Start of DATA EXTRACT
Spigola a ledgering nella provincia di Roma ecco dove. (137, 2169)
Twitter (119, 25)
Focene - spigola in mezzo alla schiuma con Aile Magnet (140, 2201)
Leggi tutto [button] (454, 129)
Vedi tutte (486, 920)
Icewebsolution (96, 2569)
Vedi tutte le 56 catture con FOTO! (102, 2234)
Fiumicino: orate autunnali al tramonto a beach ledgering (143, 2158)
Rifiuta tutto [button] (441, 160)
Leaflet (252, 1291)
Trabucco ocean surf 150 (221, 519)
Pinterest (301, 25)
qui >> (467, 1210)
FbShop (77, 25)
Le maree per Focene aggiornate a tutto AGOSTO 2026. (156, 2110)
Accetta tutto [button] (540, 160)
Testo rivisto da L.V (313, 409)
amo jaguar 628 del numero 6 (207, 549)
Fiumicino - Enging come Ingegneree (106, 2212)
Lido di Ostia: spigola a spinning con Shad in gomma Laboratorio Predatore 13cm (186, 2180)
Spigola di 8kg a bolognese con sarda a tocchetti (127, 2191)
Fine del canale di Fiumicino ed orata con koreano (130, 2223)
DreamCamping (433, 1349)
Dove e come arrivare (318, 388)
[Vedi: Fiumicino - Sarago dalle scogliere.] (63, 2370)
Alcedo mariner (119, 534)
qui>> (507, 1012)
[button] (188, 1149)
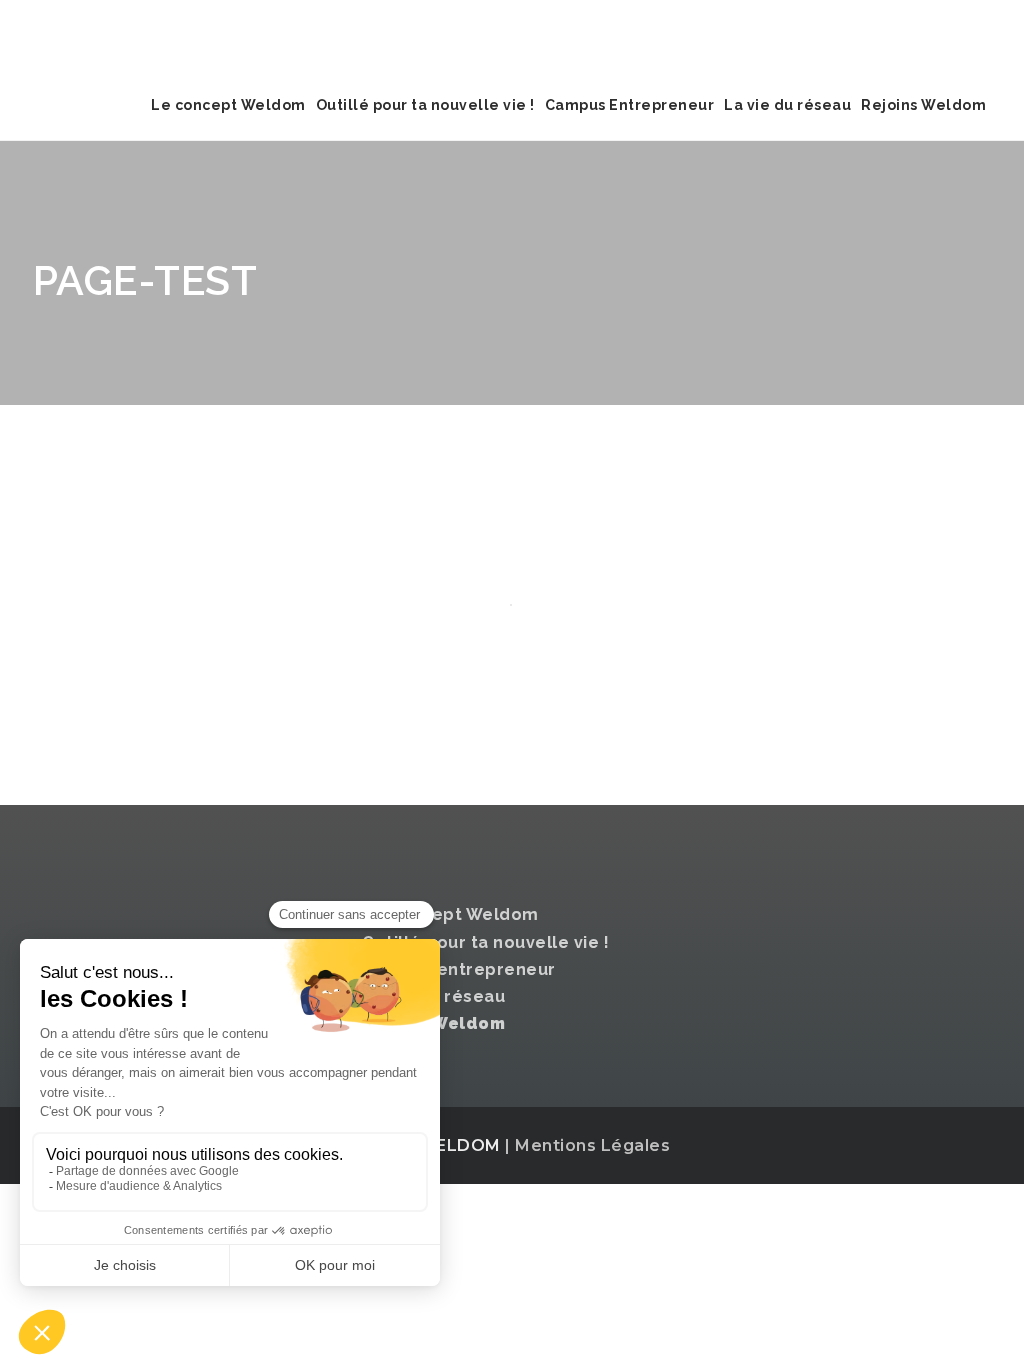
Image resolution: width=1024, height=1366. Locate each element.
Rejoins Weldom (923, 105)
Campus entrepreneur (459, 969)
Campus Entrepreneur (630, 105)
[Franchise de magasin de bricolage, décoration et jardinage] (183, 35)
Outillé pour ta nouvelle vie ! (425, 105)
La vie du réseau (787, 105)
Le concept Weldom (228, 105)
End of DATA EXTRACT
Start of DATA EXTRACT
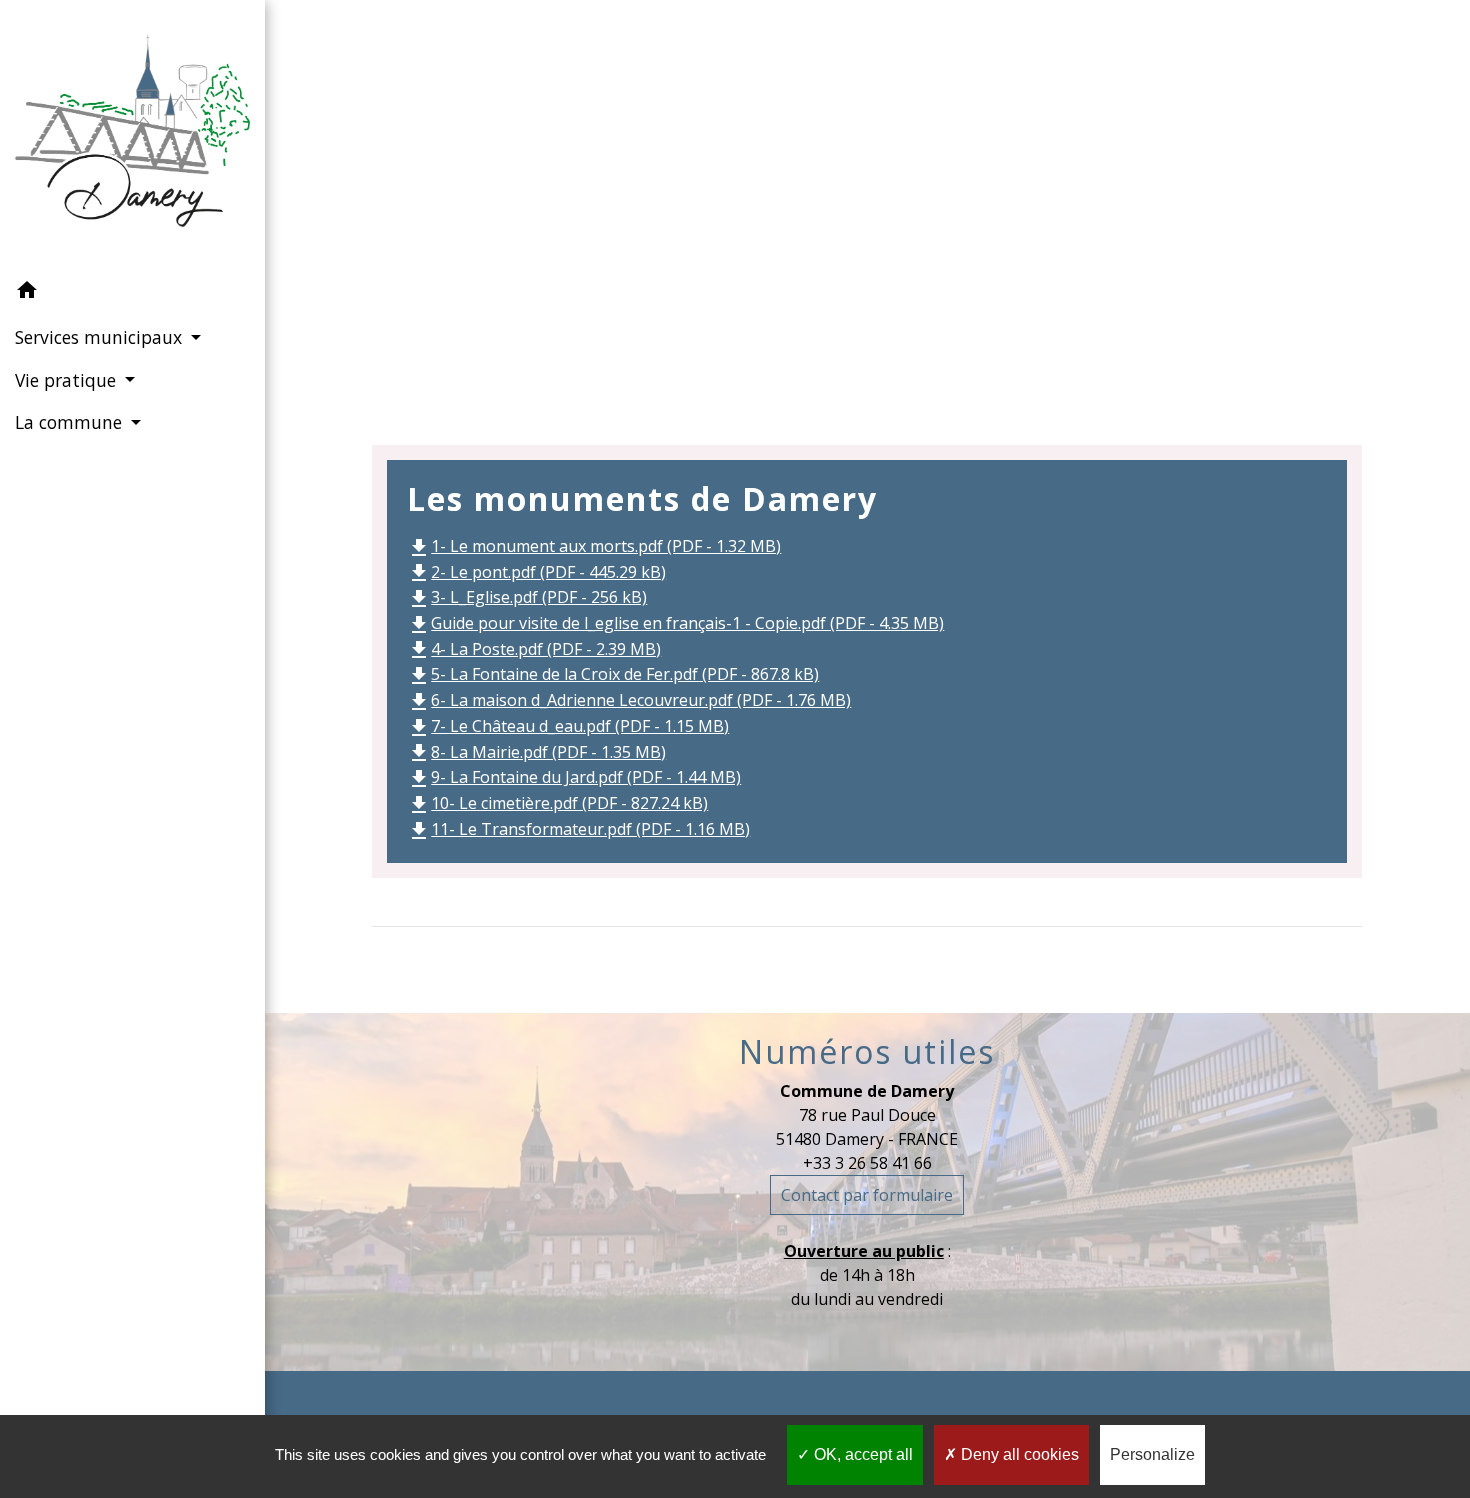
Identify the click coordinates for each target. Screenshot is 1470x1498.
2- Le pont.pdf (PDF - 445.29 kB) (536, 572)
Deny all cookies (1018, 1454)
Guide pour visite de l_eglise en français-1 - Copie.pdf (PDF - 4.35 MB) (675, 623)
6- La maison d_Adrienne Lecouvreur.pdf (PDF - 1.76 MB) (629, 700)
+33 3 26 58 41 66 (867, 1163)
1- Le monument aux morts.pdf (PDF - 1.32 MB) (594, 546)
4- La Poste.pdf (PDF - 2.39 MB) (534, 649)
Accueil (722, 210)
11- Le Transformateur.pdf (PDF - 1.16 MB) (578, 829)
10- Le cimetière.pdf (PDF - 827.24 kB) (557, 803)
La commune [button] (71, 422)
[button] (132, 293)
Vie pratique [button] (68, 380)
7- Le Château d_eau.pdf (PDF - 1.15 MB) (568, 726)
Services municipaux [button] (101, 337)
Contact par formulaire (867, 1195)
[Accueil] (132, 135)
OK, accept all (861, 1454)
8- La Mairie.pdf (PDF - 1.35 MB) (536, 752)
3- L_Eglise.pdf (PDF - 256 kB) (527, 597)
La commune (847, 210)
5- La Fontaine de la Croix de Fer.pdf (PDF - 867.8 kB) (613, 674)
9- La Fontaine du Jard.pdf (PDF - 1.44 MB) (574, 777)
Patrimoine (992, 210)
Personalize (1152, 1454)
End of DATA EXTRACT
## [REQUIRED ACTION]
Please go through the data above and copy every line that has the word "Campus".

## [ANSWER FOR THIS EXERCISE]
Campus entrepreneur (459, 969)
Campus Entrepreneur (630, 105)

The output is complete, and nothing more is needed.